▸ **Assignment**:
Only a number is expected: how many lines in the entries that follow contain the word "computer"?

▸ **Available data**:

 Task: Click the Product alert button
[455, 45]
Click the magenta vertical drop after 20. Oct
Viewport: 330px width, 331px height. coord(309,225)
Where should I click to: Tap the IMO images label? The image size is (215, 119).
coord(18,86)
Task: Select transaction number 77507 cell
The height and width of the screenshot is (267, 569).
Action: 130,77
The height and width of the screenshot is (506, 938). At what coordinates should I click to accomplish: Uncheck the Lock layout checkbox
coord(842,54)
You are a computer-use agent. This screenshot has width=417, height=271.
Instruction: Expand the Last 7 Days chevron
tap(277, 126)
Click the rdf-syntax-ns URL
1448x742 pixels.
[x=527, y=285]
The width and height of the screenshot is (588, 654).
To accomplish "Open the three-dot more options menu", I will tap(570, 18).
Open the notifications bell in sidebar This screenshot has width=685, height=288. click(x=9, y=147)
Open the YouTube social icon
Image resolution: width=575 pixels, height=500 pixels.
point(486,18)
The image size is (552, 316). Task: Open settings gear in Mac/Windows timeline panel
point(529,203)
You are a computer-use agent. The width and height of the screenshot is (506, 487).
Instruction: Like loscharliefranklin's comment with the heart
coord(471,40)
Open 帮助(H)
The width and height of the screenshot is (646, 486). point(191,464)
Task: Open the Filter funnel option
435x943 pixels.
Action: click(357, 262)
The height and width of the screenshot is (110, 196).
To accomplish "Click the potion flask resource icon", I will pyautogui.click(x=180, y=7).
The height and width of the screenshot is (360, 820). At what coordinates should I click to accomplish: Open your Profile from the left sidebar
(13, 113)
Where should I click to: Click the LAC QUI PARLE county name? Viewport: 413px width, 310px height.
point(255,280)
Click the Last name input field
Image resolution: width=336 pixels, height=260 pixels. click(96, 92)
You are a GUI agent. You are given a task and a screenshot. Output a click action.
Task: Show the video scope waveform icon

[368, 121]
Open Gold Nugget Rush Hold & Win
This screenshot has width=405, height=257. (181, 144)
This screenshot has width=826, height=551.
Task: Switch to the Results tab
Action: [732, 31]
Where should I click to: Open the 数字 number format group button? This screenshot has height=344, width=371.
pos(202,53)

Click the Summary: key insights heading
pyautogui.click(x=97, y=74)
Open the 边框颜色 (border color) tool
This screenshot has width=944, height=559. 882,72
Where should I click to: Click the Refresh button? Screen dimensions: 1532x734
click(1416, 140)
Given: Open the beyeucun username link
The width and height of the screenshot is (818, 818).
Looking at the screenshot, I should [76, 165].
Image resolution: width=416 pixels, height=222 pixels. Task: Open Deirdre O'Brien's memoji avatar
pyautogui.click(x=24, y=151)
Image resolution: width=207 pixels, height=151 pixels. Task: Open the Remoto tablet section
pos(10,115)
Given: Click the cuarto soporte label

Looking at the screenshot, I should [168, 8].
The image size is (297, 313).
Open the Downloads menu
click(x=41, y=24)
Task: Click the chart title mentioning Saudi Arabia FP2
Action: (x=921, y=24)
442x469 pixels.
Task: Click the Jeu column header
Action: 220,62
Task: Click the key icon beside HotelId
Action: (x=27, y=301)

▸ **Completed exercise**:
2